West Village Italian neighborhood restaurant Dell’anima will shutter by year’s end. In a newsletter, the tiny-but-popular 11-year-old wine destination points to an all-too-common closing cause, saying the model of the “elevated” neighborhood restaurant no longer works in 2018. December 23 will be the last day.
The letter from owner August Cardona and chef Andrew Whitney said that “the business model of the small yet ‘elevated’ neighborhood restaurant — one that was unique just over a decade ago — simply no longer works in the current environment, as has been the case for so many others in the city.”
Cardona tells Eater he has seen this coming for three years now, since the restaurant’s 10-year lease was up in 2017. His landlord has been letting the restaurant go month-to-month since then, but is now eager to sign another 10-year tenant at the current market rate, which Cardona says Dell’anima cannot survive.

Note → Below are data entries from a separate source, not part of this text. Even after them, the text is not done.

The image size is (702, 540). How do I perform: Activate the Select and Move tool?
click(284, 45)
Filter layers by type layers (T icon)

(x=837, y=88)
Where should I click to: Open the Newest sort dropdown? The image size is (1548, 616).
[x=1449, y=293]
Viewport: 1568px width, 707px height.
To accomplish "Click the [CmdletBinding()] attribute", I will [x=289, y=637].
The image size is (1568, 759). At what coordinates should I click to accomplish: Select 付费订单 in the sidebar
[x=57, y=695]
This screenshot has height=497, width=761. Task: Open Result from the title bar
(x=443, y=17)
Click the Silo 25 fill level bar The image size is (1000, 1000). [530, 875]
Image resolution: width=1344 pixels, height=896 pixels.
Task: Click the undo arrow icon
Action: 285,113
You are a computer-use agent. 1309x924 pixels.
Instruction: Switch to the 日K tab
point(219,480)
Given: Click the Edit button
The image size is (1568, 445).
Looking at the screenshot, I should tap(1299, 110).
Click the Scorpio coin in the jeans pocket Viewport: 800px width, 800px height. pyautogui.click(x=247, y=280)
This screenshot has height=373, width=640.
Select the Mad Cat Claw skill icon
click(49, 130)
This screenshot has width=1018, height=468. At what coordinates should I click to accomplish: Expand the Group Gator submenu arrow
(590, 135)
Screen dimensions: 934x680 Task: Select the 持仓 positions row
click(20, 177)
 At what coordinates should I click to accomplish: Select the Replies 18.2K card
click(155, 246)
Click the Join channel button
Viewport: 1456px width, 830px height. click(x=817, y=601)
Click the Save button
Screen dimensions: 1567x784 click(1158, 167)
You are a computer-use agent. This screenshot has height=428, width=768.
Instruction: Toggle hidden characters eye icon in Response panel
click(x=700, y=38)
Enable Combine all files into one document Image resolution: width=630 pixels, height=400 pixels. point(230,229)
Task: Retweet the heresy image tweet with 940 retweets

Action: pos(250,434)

It already pays close to $250 a month per square foot in the 800-square-foot space for total occupancy costs, which accounts for things like taxes and insurance.
That, combined with rising labor costs — something Cardona is quick to say he supports — are not feasible in a small restaurant with a commitment to a certain service level and with a broad wine program, he says. He considered toning down the wine program in order to cut down on some training and labor costs, but in the end decided “that’s not what Dell’anima is,” he says.
Dell’anima opened in 2007 as a supremely hot ticket. In the decade since, it settled into a still-happening but more relaxed Italian venue known for its expansive by-the-glass and wine program. Since then, parent restaurant group Epicurean Management has opened L’Artusi and Anfora, as well as opened and closed L’Apicio, Alta Linea, and Ellabess.
Indeed neighborhood restaurants have been having a hard go of it lately. In the last year, local favorites such as Thai destination Pok Pok, Williamsburg Southern spot the Brooklyn Star, Portuguese Midtown restaurant Lupulo, and Flatiron American restaurant the Gander have all closed. Dell’anima is the latest.
“There’s really no crime in this. My landlord is great and the restaurant has never been better. There’s no one to blame,” Cardona says. “It’s a model of an elevated neighborhood restaurant that right now doesn’t have a place.”